Reading and highlighting can create a sense of familiarity without revealing whether a concept is truly understood. The Feynman Technique addresses this by asking a learner to explain an idea simply, locate the gaps, and try again. Applying that loop across a large subject, however, makes it difficult to track dependencies, choose the next concept, and revisit weak areas at the right time.

What it could do

Feynman Monitor would turn a learner's spoken or written explanations into an evolving map of concepts, relationships, prerequisites, and open questions. Instead of presenting a generic chatbot, it would guide a repeatable learning loop: explain, question, inspect the gap, revise, and connect the result to what comes next.

How it could work

  1. Capture an explanation. The learner speaks or types in the language they prefer. Speech-to-text and multi-format import make notes, readings, and other study material available as context.
  2. Probe the reasoning. An LLM asks targeted follow-up questions, checks the answer against available evidence, and identifies concepts that are missing, uncertain, or conflated.
  3. Build the knowledge graph. The system creates and updates concept nodes, prerequisite edges, topic clusters, and supporting resources while preserving the context behind each relationship.
  4. Recommend the next step. Gap analysis and prerequisite mapping produce a personalized learning path rather than a fixed sequence.
  5. Make progress visible. An interactive graph shows what the learner has explained, where confidence is weak, and how the current topic connects to the larger subject.

Questions to answer

  • How should the system distinguish a clear explanation from a fluent but incorrect one?
  • What evidence and uncertainty signals should accompany answer validation and generated questions?
  • How can the knowledge graph evolve without duplicating concepts or creating misleading relationships?
  • Which recommendation method balances prerequisites, learner goals, forgetting, and available study time?
  • Can real-time transcription, graph updates, and LLM responses remain fast and affordable at sustained usage?
  • How should private voice recordings, notes, learning history, and institutional content be protected?

What I would test first

The first study should test whether guided explanation improves recall and transfer compared with ordinary review. Product measures would include question-answer accuracy, graph corrections, response time, completion of recommended learning loops, return rate, and whether learners can explain previously weak concepts more clearly. Interviews should examine trust, cognitive load, the usefulness of the visualization, and whether learners understand why a path was recommended.

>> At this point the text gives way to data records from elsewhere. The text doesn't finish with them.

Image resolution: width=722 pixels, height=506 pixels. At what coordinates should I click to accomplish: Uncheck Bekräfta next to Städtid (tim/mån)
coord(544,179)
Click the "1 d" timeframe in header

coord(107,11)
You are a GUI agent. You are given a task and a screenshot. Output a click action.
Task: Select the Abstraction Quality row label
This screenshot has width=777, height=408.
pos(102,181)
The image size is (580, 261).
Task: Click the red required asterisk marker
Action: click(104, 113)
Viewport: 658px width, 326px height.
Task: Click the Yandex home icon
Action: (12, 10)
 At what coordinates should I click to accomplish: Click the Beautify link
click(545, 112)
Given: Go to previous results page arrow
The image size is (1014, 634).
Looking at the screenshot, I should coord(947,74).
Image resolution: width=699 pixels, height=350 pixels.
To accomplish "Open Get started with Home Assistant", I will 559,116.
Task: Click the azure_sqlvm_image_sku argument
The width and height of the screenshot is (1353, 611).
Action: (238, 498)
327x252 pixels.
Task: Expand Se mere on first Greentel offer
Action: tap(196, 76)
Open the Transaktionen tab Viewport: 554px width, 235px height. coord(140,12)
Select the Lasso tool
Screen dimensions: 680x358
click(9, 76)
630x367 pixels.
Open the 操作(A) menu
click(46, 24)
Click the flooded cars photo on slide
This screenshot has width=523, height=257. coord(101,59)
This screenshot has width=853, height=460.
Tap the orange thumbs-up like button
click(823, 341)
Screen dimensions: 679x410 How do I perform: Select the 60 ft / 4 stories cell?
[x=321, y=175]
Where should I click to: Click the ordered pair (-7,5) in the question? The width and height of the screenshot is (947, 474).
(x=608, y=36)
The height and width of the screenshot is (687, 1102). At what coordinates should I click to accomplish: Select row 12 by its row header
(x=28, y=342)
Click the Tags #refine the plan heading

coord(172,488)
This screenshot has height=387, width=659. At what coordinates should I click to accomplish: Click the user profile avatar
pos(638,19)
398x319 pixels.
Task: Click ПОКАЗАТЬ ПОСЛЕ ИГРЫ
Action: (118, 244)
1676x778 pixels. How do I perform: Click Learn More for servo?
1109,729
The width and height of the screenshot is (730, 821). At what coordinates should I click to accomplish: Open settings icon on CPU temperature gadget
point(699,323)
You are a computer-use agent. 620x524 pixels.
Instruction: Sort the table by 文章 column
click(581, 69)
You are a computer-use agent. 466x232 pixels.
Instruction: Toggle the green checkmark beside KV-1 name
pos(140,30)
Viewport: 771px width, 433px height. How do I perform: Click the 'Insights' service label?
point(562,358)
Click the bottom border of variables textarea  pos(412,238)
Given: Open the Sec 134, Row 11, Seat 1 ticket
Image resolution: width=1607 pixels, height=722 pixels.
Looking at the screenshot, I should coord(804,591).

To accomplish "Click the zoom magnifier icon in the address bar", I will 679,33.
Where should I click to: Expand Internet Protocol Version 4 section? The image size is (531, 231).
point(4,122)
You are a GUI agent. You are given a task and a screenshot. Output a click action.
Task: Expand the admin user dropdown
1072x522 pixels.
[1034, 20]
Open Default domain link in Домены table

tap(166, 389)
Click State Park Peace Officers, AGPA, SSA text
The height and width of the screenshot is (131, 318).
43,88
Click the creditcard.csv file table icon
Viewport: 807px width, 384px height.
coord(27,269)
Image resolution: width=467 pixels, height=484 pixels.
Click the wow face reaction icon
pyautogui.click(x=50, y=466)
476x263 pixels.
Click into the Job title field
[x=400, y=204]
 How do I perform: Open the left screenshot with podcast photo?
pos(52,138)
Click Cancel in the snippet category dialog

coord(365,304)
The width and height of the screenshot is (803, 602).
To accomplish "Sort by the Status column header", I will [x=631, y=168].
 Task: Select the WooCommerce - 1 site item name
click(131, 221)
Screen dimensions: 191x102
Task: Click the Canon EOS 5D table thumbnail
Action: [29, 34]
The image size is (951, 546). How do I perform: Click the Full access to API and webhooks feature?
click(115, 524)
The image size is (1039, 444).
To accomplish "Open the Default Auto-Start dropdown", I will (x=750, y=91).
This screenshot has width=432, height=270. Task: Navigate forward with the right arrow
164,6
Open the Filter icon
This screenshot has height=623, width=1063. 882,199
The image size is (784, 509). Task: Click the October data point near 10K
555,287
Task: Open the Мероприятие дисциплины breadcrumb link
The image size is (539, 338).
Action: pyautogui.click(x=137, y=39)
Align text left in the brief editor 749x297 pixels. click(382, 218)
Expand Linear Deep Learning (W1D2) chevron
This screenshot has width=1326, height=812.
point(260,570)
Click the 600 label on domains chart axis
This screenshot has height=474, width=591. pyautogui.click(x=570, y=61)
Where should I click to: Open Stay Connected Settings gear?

Commercial validation would come later. It should test whether individual learners value a subscription and whether educational institutions need licensing, administration, or learning-management-system integration.

Where it could go

I would start with text input, guided questioning, basic concept nodes, and a simple learning-path view. A second stage could add voice processing, richer graph visualization, gap analysis, and resource recommendations. Collaborative learning spaces, study groups, tutoring integrations, gamification, community knowledge sharing, and institutional integrations would remain later experiments, introduced only when the core learning loop proves useful.